KEVIN LINGS: Well, for me a lot of the big institutions locally were very overweight or had a lot of equity content leading up to this weakness. They had done very well out of it, and then when nervousness started to come through, which was really sparked by the US Federal Fund’s rate going up and the subsequent weakness around the globe emerging markets, then we found certainly local institutions were lightening equity. So I would say that local institutions selling or lowering the equity content was a big component of what we have seen in the markets.
MONEYWEB: Our thanks to Kevin Lings. David Shapiro doesn’t exactly agree with him, but I think …
DAVID SHAPIRO: You see if we’re lowering, those shares go, you know, Anglos and that, they will never come back again – that’s the sad thing. And the foreign content or the foreign ownership of our big companies, you know, Anglos and that, are emigrating and making our market actually smaller.
MONEYWEB: David, on to the big five today, and the JSE overall index was down just a little bit. Of the big five, four of them were lower – Anglo American, BHP Billiton down 2%, each had big moves again. Richemont 1.75%, and then SABMiller was only slightly down and then Sasol – what a big move for Sasol in the right direction.
DAVID SHAPIRO: Yes, up. Look, the oil price over $72 a barrel – I think there has been some very positive views for …
MONEYWEB: How’s your Mini looking – I suppose pretty good, hey?
DAVID SHAPIRO: Yes, I can get 700 km on a tank there. I put 55 litres in the Mini – can you believe it? Great car!
MONEYWEB: And you do 700 kilometres?
DAVID SHAPIRO: And I do 700 kilometres.
MONEYWEB: OK, so you’ve just done your advert for Mini. [Laughter.] Not by mini me. But Dave, are you expecting then that we’re going to see a hefty increase in the petrol price, because the rand is weaker and all of this?
DAVID SHAPIRO: You’ve got oil at $72, you’ve got the rand at, call it R7.30 now – there has to be an increase in price. I think the other sad thing is that the maize price has also been creeping, which wasn’t in the inflation numbers today. So, yes, there are a few obstacles ahead of us, you know, in the months ahead.
MONEYWEB: But there was some good news – Sasol up 2.5%. Barry Sergeant told us later that in New York it was 6% higher on the hedging. We’re going to talk to Arthur Buchner about that, exactly how it works, a little later in the show. Then we saw Steinhoff, as mentioned earlier – that went from R19 on Friday. If you’d listened to what the chief executive, Markus Jooste, had to say, you would have been able to predict the 10% increase – R21 it trades at today. And then in the banks we saw Standard Bank, FirstRand improving. Naspers, a muted response to some pretty good financial results yesterday. And then Edcon up 3.5%. So just to close off with, Dave, that company, AfroCentric, you mentioned it briefly yesterday – Brian Joffe being the shareholder – it’s a shell, somebody likes it, Dave, and it went up another 31% today to R11 – and that must be pure speculation.

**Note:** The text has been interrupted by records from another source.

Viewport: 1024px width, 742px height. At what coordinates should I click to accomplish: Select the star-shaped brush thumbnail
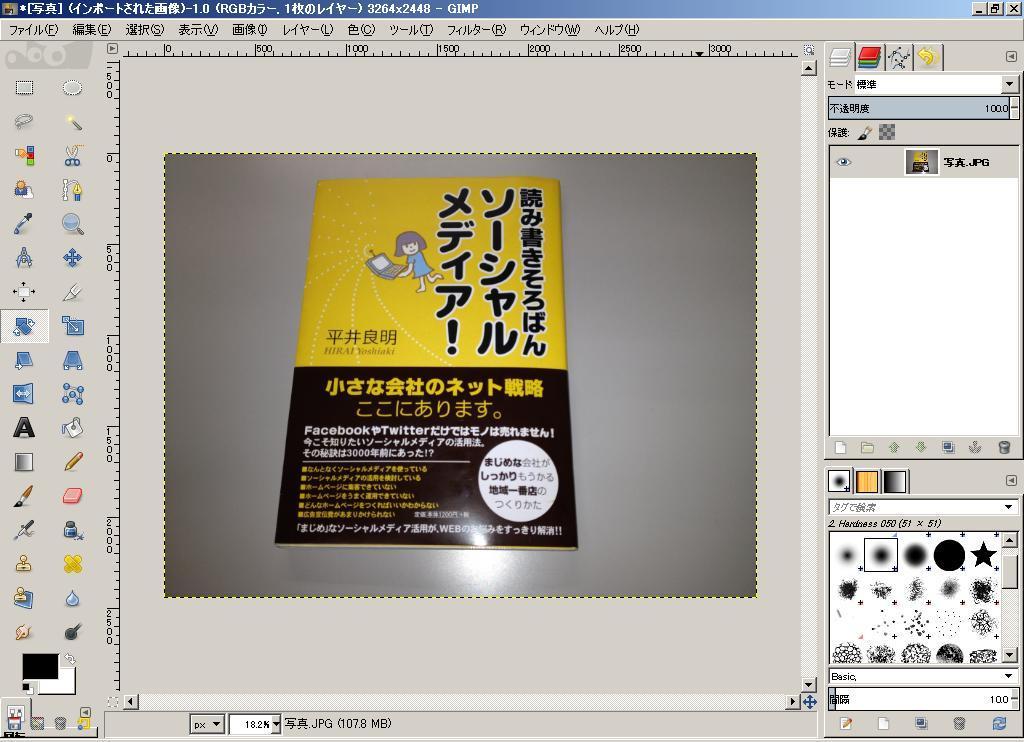[983, 554]
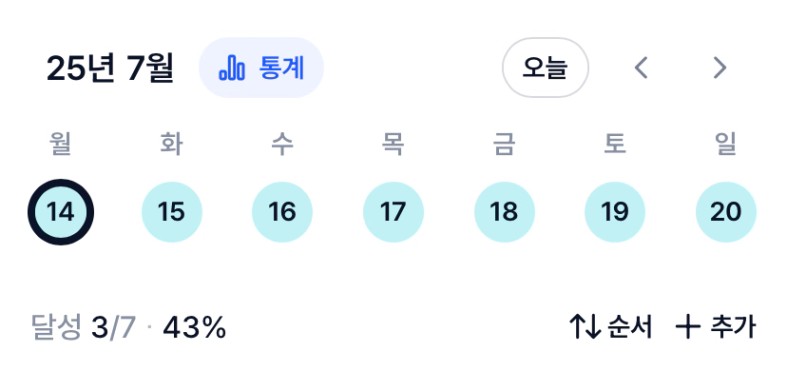Select the selected date circle 14
Viewport: 787px width, 371px height.
coord(61,212)
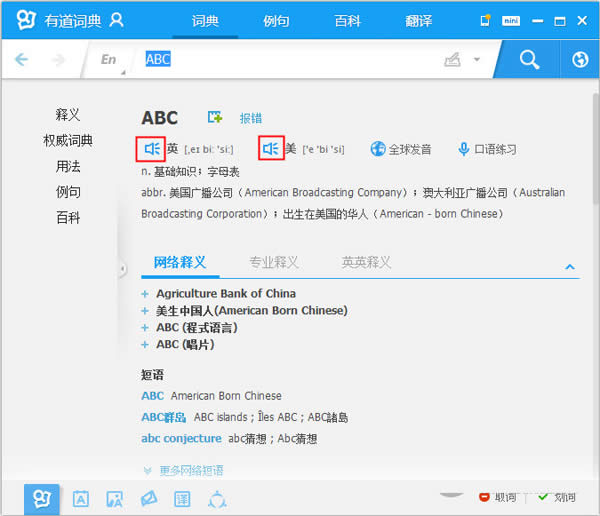600x516 pixels.
Task: Expand the ABC (程式语言) definition entry
Action: tap(145, 328)
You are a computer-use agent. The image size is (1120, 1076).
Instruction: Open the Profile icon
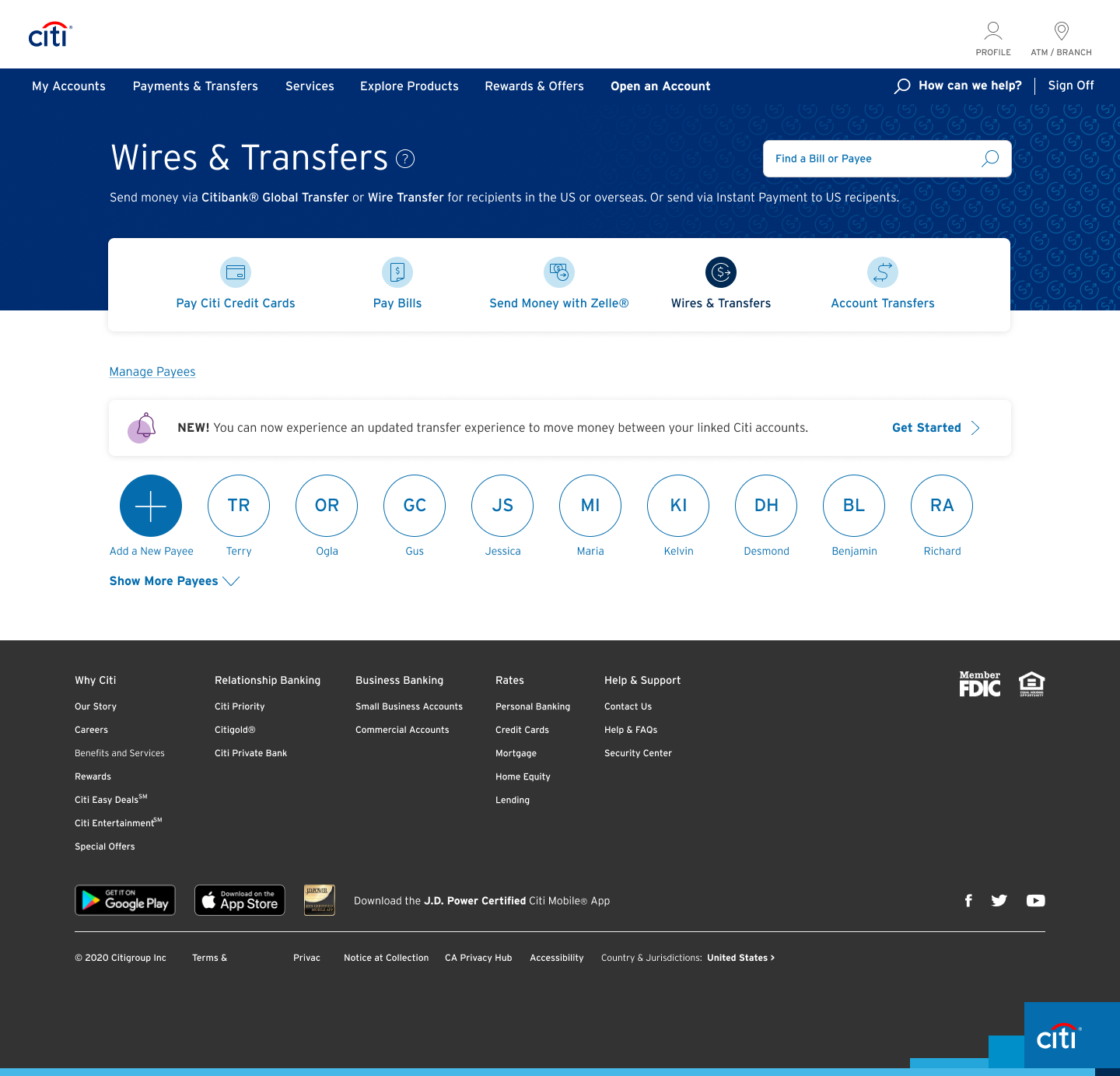coord(993,31)
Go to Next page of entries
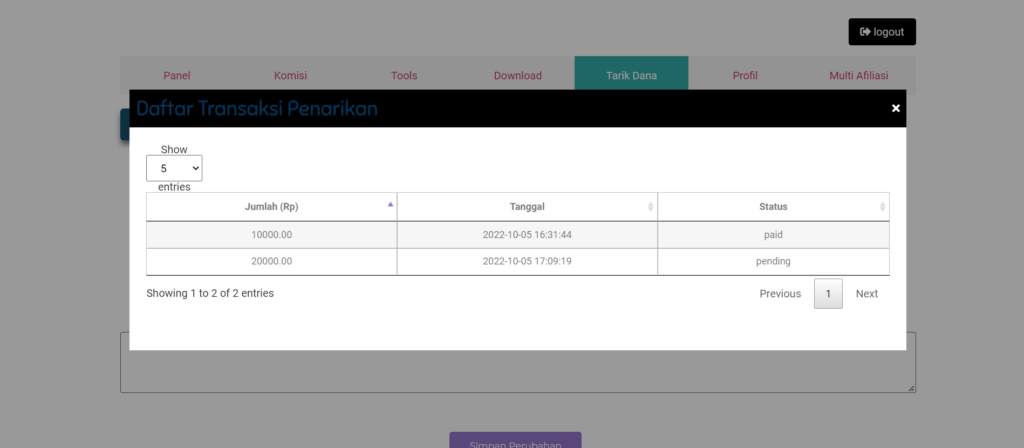 (867, 294)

DAVID SHAPIRO: It’s crazy, of course it is, because they haven’t announced what they’re going to do. There is no strategic or business plan out, but it has three heavyweights – you know Motty Sacks, who was behind Netcare and was also behind Clinic Holdings, as well as Meyer Kahn, who we all know very well. I think Brian has been Johnny-come-lately but big, big heavy hitters there. So if they’re going to do something and I think it’s going to be South Africa’s equivalent of the Gates and Warren Buffett Association – it’s big, big things.